Le classi seconde hanno partecipato al progetto Raccontare la pace, promosso da Emergency. Dopo l'incontro con una volontaria dell'associazione, gli alunni hanno preso parte al laboratorio creativo Costruiamo la luce, realizzando una lanterna simbolo della speranza e della luce della pace che ciascuno può contribuire a diffondere nel mondo.
Le classi terze hanno approfondito il tema della pace attraverso il progetto Raccontiamo la pace e il laboratorio didattico La strabomba, che ha coinvolto i bambini in attività di ascolto, racconto e drammatizzazione. Particolarmente significativa è stata la lettura del libro L'orso Wojtek, che racconta la straordinaria storia dell'orso soldato simbolo di amicizia, solidarietà e coraggio durante la Seconda Guerra Mondiale. Le riflessioni emerse sono state condivise in laboratori a classi aperte e attività cooperative. Un ulteriore momento di crescita è stato offerto dall'albo illustrato Le regine litigiose, che ha stimolato il confronto sul valore del dialogo e della ricerca di soluzioni pacifiche ai conflitti. Le attività si sono concluse con la realizzazione della Bandiera della Pace in Pixel Art.
Le classi quarte hanno partecipato all'incontro con un volontario di Emergency, che ha illustrato la storia e le finalità dell'associazione attraverso racconti e materiali audiovisivi. La lettura della storia Il viaggio di Cam ha dato origine a riflessioni, discussioni e produzioni artistiche confluite in un grande cartellone collettivo. Gli alunni hanno inoltre realizzato lapbook, poesie e lavori grafici dedicati al tema della pace. Molto coinvolgente è stato l'incontro con l'insegnante Roberta Savoretti, testimone dell'associazione Eumega in Togo, che ha raccontato la sua esperienza accanto ai bambini di Lomé. I ragazzi hanno quindi realizzato segnalibri e braccialetti destinati ai loro coetanei togolesi, utilizzando anche materiali provenienti da quella realtà.

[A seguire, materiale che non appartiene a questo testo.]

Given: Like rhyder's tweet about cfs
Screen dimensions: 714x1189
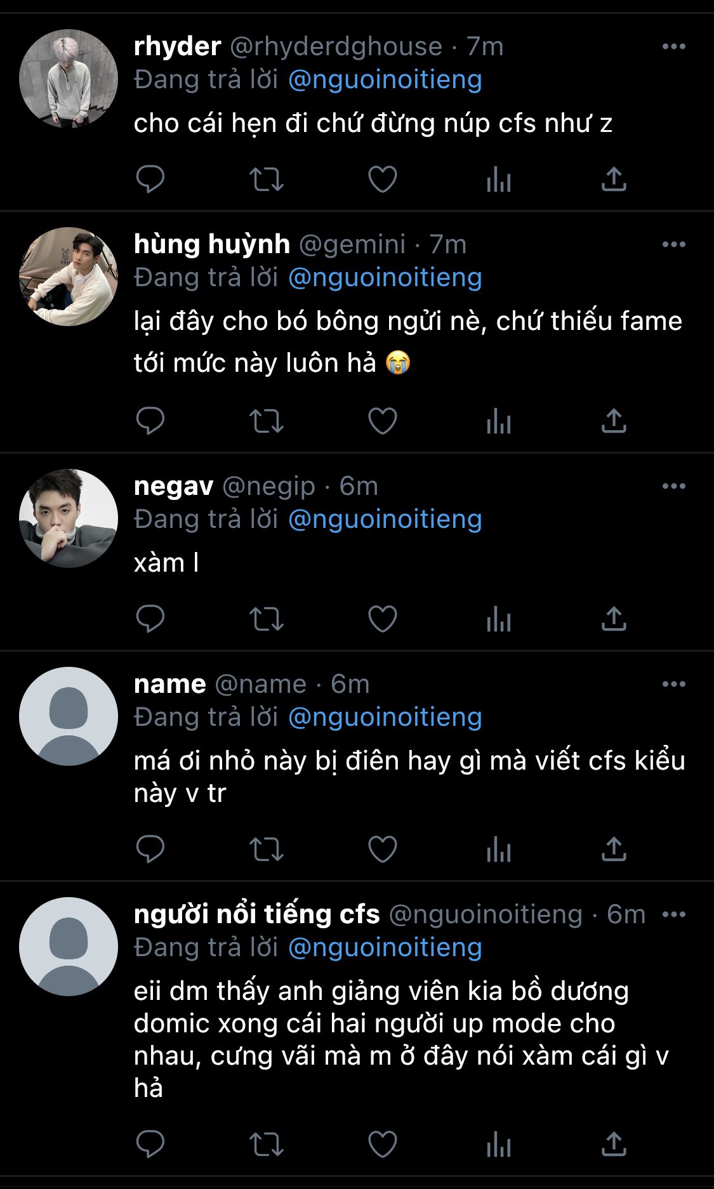Looking at the screenshot, I should pos(383,180).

Le classi quinte hanno partecipato al laboratorio Raccontare la Pace, durante il quale un volontario di Emergency ha illustrato l'impegno dell'organizzazione nei contesti di guerra e di emergenza sanitaria. La visione del video didattico La Strabomba ha offerto importanti spunti di riflessione sui temi della guerra e della pace. Gli alunni hanno inoltre approfondito la conoscenza di grandi figure che hanno dedicato la propria vita alla costruzione di un mondo più giusto e pacifico, tra cui Nelson Mandela, Mahatma Gandhi e Martin Luther King.
L'intera Settimana Culturale ha rappresentato un'importante occasione di crescita personale e collettiva. Attraverso esperienze concrete, testimonianze autentiche e attività creative, gli alunni hanno potuto comprendere che la pace non è soltanto assenza di guerra, ma un valore da costruire ogni giorno con piccoli gesti di rispetto, ascolto, solidarietà e collaborazione.